To a lot of you this is probably going to sound stupid, and it probably is, but for me this is actually pretty much the biggest actual step that I have taken so sue me if I'm just a little bit proud of myself. As I've said before in various places around this forum, I'm still having a very hard time coming to terms with a lot of things about my sexuality. Even on those days where I am able to find some degree of solace or certainty in what I think I still can't help but listen to that scared screaming voice that won't let go. But you know what I've finally, that's okay. Because that's life isn't it? You're not going to have a little check mark to tell you when you've gotten it right, you've just gotta believe in what your heart tells you, even if on all other sides you're being told otherwise. So yes, I'm still scared and confused and coming to terms, and yes I'm still very much hidden away in the darkest recesses of this tiny closet that I have buried myself into, but at least now to myself, and here on EC, and to my friend Josh, I can have some tiny bit of certainty. So I've ticked that filter from "Questioning". I'm not questioning anymore. I don't think I'm Bisexual. I am Bisexual. I just hope one day I'll be able to say those words without a sense of dread.

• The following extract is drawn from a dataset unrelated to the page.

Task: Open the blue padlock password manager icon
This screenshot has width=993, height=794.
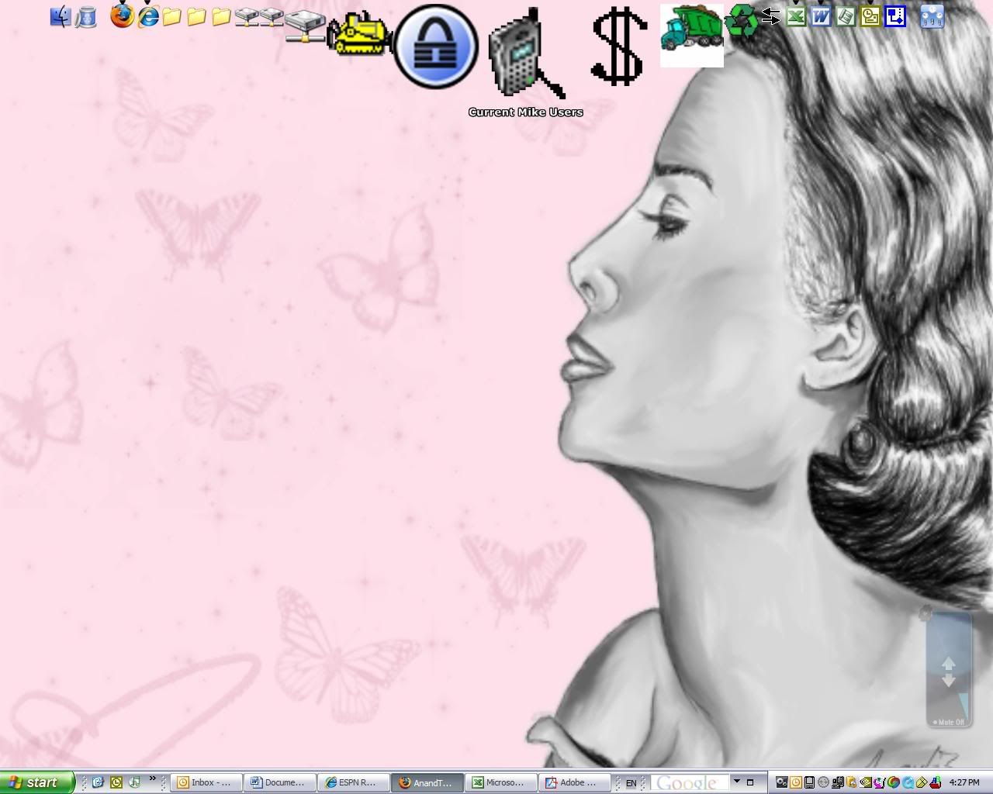Action: click(x=435, y=47)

Well done! Saying that to yourself will help along the path to saying it to other people and living authentically.
That's great man! Hopefully from now on your mind can be at peace with the issue and lock it up in the done and dusted folder!
Congrats, that closet can be so confining and such an unbearable burden, good for you, it's in the heart where change begins!
Congrats man! And so you know, this is isn't stupid at all. I can't tell you how long it took me to say "I'm bisexual". For the longest time, it was "I might like dudes" or something similar. The first person you have to come out to is yourself, and you've done that now.
Thanks to all the support guys. I'm hoping to maybe actually start telling some people in the coming months but I'm really not all that sure. Coming Out Day is a little too rapidly approaching for me, so I don't think I'm going to be joining in on that, but I have a tentative goal set for telling my family during winter break [though knowing me I'm not going to].